**Records excerpted from a collection**
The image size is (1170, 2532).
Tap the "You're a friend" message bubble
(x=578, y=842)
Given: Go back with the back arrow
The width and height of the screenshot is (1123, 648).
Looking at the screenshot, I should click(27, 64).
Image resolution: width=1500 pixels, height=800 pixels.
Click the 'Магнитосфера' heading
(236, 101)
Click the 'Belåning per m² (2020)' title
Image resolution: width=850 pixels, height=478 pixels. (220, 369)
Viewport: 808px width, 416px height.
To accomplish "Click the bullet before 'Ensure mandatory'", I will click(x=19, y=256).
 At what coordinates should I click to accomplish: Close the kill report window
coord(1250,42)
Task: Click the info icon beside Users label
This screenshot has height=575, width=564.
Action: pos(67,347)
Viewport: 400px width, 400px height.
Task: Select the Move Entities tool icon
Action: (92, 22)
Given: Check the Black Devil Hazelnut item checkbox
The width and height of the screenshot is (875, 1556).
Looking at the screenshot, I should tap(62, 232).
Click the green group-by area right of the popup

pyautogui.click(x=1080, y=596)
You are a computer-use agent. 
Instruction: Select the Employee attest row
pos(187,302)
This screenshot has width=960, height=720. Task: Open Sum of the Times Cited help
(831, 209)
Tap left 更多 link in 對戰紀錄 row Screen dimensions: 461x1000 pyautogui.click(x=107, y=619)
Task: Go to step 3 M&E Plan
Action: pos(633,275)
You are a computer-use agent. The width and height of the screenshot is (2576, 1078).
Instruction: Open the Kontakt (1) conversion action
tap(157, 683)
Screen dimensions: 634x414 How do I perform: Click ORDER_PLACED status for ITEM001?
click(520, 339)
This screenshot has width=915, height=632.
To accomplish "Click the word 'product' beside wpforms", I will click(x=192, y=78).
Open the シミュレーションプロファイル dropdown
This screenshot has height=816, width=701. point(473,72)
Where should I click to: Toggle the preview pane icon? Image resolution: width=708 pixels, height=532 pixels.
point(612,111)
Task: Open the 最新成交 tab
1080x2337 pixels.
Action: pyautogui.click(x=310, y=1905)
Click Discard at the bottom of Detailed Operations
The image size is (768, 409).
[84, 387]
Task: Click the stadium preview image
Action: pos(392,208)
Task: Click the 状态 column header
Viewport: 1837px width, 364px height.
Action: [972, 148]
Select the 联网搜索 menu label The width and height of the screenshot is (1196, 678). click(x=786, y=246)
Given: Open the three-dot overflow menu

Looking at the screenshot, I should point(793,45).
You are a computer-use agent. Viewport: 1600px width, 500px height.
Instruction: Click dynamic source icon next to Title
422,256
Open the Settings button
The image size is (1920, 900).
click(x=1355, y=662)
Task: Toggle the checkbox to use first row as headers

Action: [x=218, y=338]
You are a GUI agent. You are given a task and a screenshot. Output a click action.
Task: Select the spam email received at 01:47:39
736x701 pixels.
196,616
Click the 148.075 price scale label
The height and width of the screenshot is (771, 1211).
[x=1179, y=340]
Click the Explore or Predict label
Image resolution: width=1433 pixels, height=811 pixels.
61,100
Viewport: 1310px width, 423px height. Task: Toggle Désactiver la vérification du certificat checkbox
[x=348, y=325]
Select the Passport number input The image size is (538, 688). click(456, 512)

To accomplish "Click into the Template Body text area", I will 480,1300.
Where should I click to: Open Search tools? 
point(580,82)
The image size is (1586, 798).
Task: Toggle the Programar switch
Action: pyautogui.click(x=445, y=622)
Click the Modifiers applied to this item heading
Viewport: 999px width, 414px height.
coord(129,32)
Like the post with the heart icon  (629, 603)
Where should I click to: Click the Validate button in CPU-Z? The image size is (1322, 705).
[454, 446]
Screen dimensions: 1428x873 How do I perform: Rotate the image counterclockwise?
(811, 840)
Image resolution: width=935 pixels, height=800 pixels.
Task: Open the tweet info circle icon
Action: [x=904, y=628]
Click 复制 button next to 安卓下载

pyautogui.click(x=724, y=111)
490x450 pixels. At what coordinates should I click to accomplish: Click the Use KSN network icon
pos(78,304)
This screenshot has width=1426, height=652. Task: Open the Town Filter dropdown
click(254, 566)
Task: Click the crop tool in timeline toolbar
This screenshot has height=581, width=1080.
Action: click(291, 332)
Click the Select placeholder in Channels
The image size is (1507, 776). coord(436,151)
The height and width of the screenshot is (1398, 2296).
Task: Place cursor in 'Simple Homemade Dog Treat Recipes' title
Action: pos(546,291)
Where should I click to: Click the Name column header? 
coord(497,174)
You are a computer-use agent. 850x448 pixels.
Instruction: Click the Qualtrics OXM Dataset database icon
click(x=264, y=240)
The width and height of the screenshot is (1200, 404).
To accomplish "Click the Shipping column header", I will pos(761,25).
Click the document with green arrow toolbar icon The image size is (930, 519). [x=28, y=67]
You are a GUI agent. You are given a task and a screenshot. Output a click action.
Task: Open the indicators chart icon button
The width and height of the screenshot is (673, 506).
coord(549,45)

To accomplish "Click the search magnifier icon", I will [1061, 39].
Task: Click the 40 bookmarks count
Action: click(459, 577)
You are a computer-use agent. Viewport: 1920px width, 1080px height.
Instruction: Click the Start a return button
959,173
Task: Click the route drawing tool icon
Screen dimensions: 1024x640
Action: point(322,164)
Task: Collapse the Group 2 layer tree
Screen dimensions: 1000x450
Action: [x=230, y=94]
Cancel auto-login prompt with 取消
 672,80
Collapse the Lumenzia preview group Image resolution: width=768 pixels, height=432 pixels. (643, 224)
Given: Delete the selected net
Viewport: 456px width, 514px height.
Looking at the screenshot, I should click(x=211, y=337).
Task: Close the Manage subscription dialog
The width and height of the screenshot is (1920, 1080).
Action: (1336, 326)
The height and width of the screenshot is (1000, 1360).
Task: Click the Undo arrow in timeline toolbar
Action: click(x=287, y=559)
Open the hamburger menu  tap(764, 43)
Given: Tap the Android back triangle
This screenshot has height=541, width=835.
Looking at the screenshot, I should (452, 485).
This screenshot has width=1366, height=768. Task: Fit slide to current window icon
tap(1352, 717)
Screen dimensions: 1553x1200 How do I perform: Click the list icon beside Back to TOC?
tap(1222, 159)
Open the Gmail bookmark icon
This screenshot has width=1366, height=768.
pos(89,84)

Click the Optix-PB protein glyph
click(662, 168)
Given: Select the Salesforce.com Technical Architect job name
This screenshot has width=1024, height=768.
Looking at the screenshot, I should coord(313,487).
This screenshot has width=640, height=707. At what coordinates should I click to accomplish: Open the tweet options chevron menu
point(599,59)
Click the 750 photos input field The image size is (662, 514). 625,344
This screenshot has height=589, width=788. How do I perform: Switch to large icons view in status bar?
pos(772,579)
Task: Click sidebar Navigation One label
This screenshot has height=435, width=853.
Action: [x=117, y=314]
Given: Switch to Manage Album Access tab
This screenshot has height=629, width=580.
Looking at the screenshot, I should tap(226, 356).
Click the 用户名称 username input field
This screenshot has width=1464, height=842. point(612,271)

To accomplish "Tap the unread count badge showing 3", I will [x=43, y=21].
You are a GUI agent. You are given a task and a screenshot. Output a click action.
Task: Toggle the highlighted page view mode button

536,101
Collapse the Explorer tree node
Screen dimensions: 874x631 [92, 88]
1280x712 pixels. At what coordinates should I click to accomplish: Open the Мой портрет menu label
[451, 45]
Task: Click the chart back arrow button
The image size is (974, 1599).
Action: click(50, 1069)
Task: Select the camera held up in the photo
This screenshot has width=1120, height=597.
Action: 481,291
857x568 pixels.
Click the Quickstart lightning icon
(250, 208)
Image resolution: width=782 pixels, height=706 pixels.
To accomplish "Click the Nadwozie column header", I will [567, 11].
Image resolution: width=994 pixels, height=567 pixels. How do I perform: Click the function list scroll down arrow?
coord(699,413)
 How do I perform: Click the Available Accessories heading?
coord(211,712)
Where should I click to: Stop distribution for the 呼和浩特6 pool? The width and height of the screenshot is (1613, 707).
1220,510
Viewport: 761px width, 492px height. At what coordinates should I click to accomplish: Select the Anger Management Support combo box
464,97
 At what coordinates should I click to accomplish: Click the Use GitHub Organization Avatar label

**What is required**
When you reach the line with "Task: Click the crop tool in timeline toolbar" in the records above, start writing out lines exactly, and stop once the line with "You are a computer-use agent. Viewport: 1920px" has been written; include nothing else.

**Response below**
Task: Click the crop tool in timeline toolbar
This screenshot has height=581, width=1080.
Action: click(291, 332)
Click the Select placeholder in Channels
The image size is (1507, 776). coord(436,151)
The height and width of the screenshot is (1398, 2296).
Task: Place cursor in 'Simple Homemade Dog Treat Recipes' title
Action: pos(546,291)
Where should I click to: Click the Name column header? 
coord(497,174)
You are a computer-use agent. 850x448 pixels.
Instruction: Click the Qualtrics OXM Dataset database icon
click(x=264, y=240)
The width and height of the screenshot is (1200, 404).
To accomplish "Click the Shipping column header", I will pos(761,25).
Click the document with green arrow toolbar icon The image size is (930, 519). [x=28, y=67]
You are a GUI agent. You are given a task and a screenshot. Output a click action.
Task: Open the indicators chart icon button
The width and height of the screenshot is (673, 506).
coord(549,45)

To accomplish "Click the search magnifier icon", I will [1061, 39].
Task: Click the 40 bookmarks count
Action: click(459, 577)
You are a computer-use agent. Viewport: 1920px width, 1080px height.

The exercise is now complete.